Records excerpted from a collection
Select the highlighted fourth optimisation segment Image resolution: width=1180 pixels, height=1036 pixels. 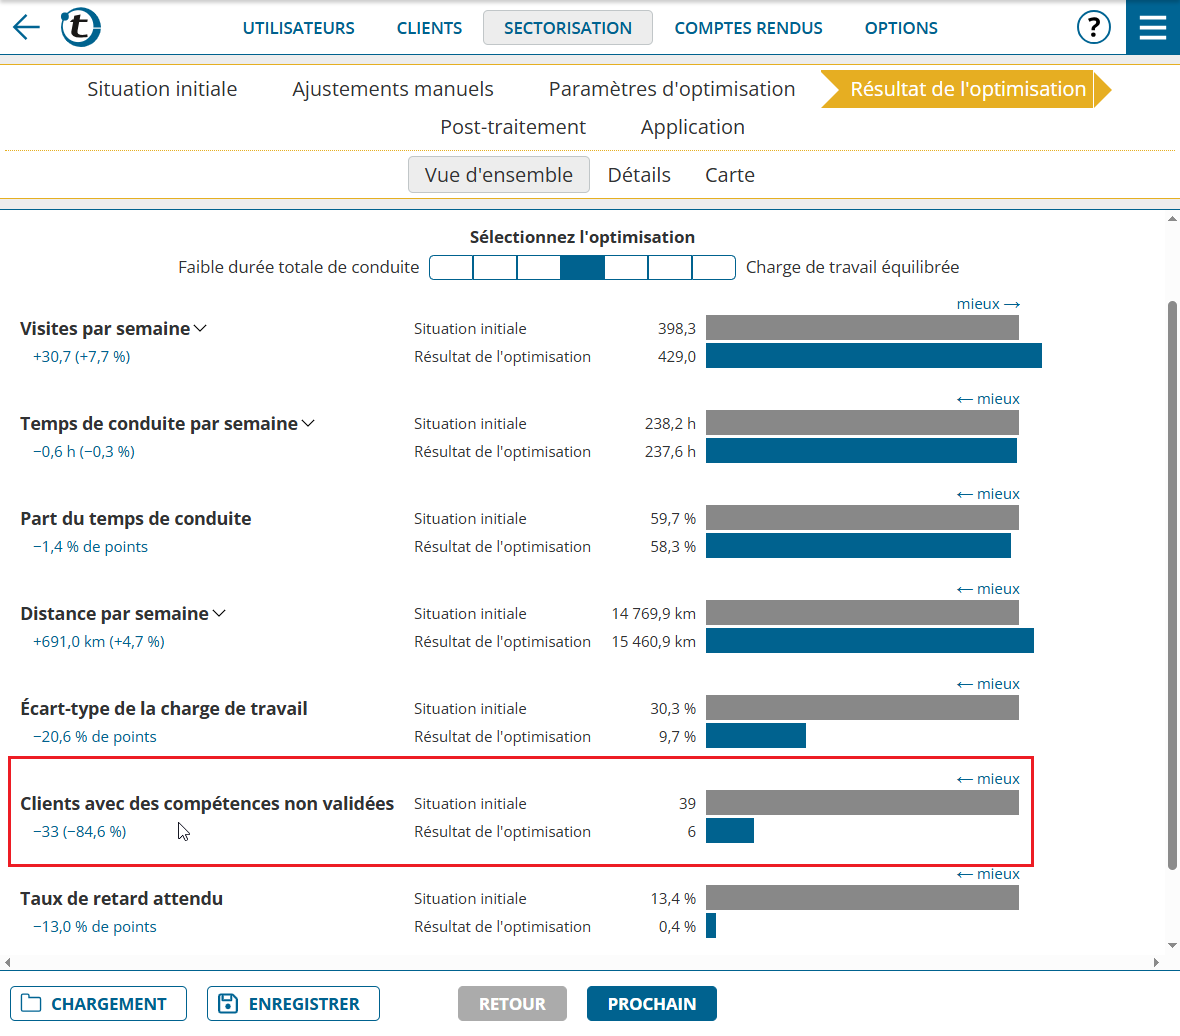(x=582, y=267)
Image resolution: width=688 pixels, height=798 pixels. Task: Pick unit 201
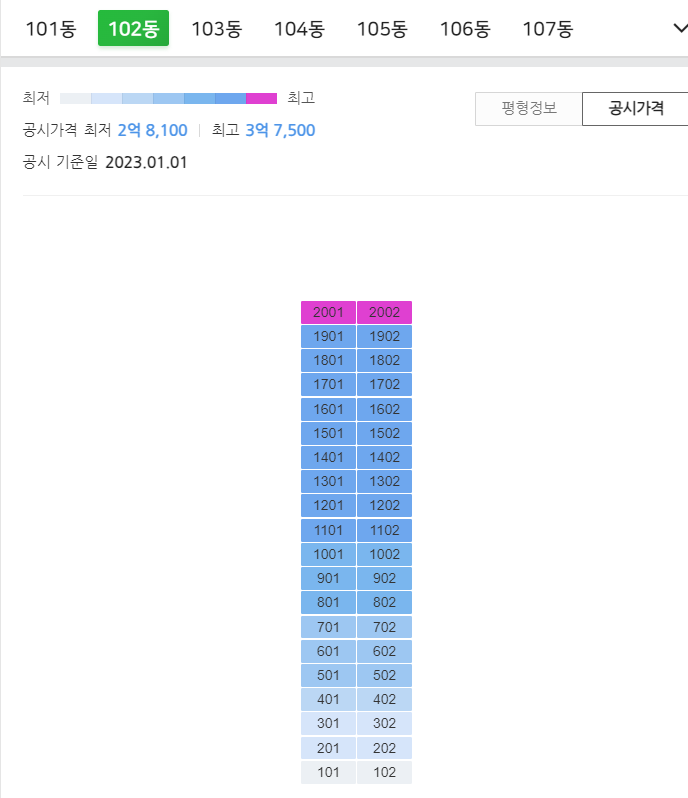coord(328,748)
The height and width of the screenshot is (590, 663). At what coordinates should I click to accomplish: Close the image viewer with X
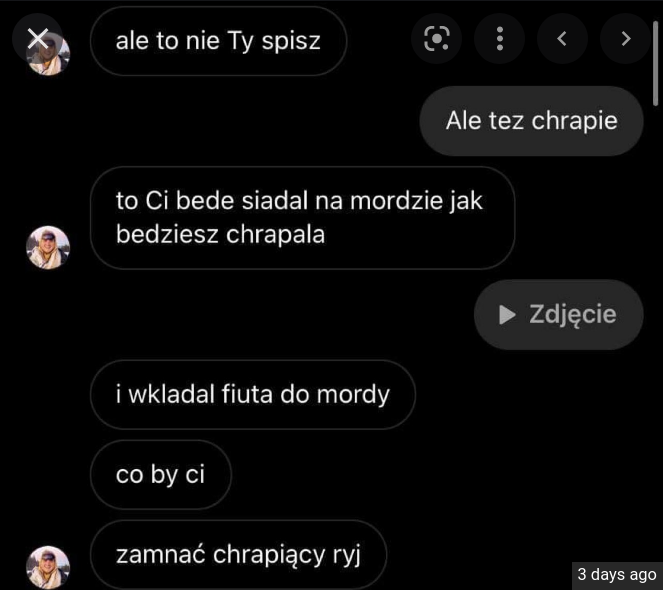[38, 39]
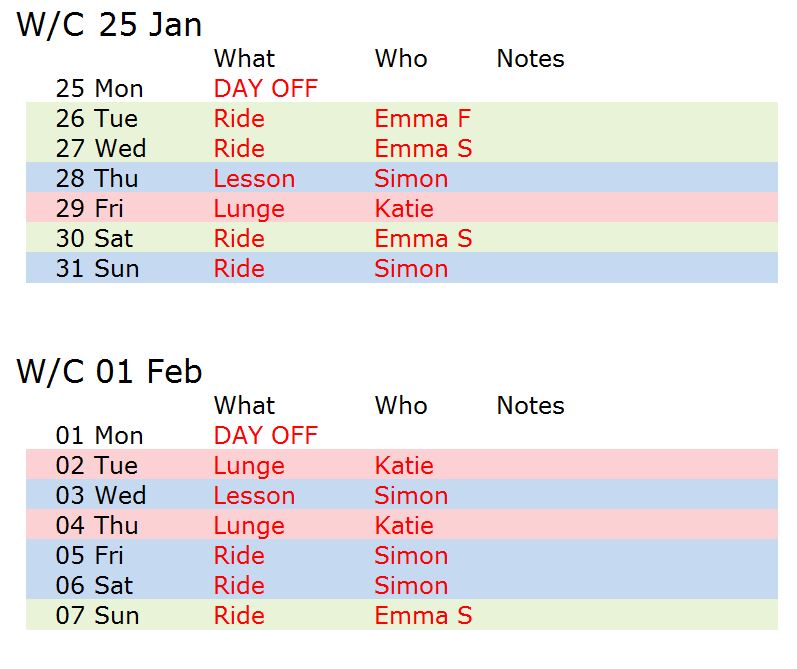797x669 pixels.
Task: Click the 'What' header under W/C 25 Jan
Action: 244,59
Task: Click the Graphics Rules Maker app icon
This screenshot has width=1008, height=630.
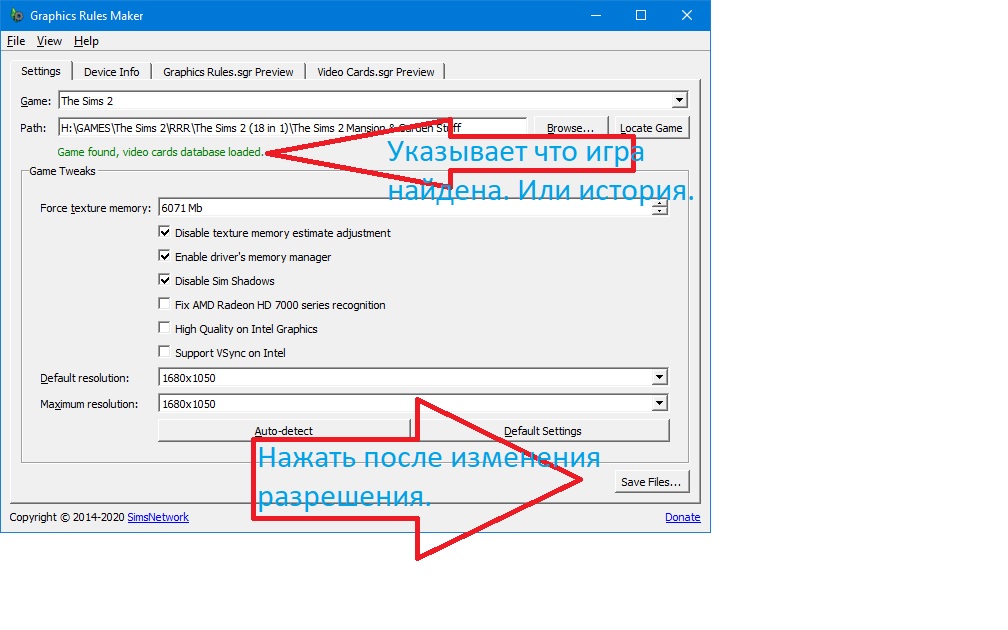Action: click(x=15, y=16)
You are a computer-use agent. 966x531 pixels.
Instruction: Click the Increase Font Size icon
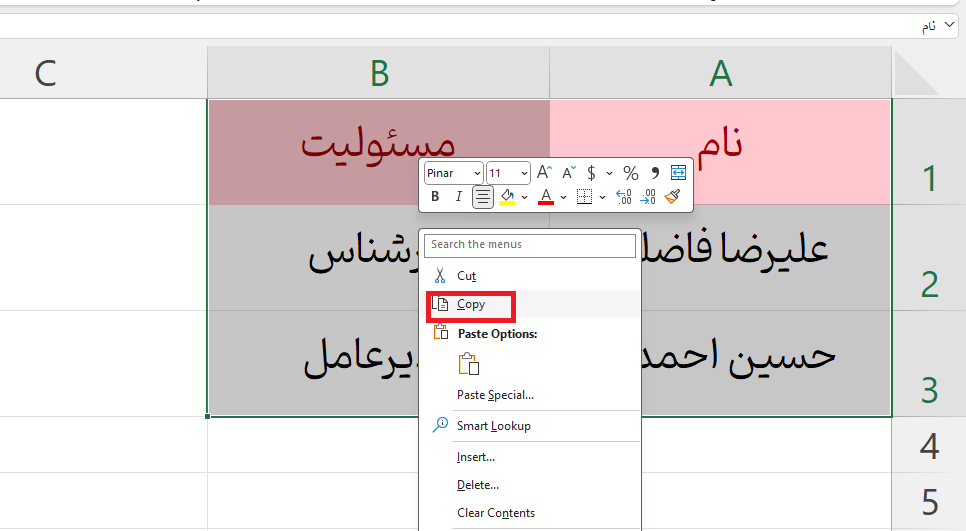pyautogui.click(x=544, y=173)
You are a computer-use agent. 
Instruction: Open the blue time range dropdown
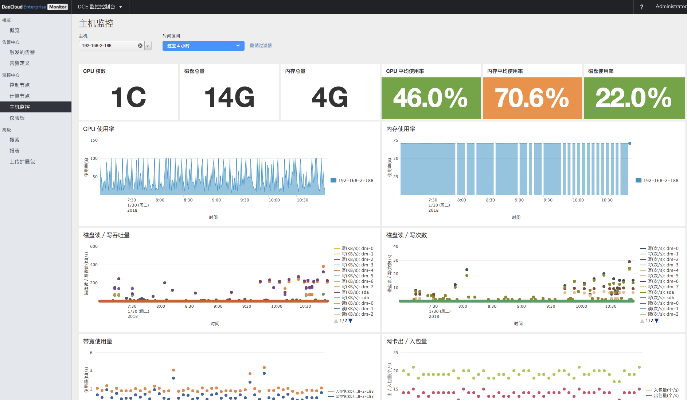coord(203,45)
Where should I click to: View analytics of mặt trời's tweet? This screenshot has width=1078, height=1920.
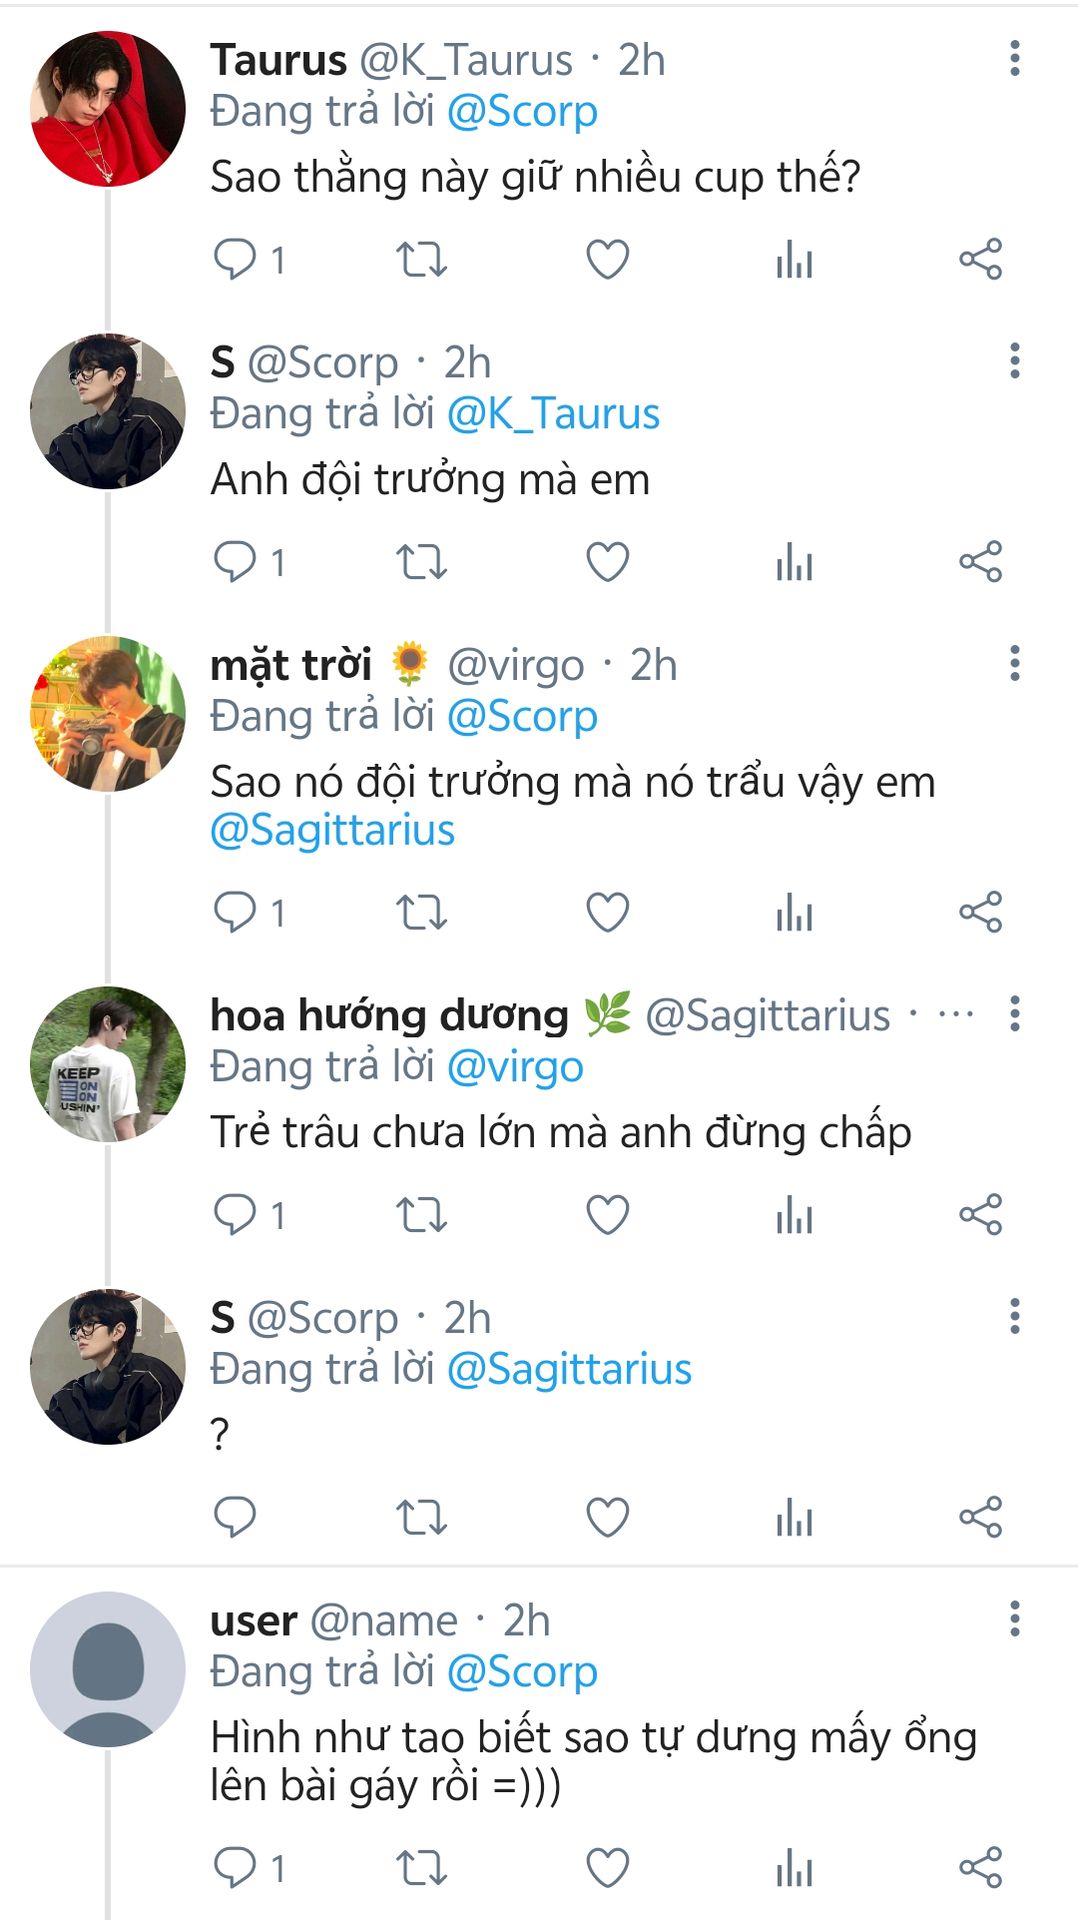pyautogui.click(x=794, y=913)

The task: The answer should consist of every line above in which "computer" appears.

Task output:
You are a computer-use agent. 966x531 pixels.
You are a computer-use agent. 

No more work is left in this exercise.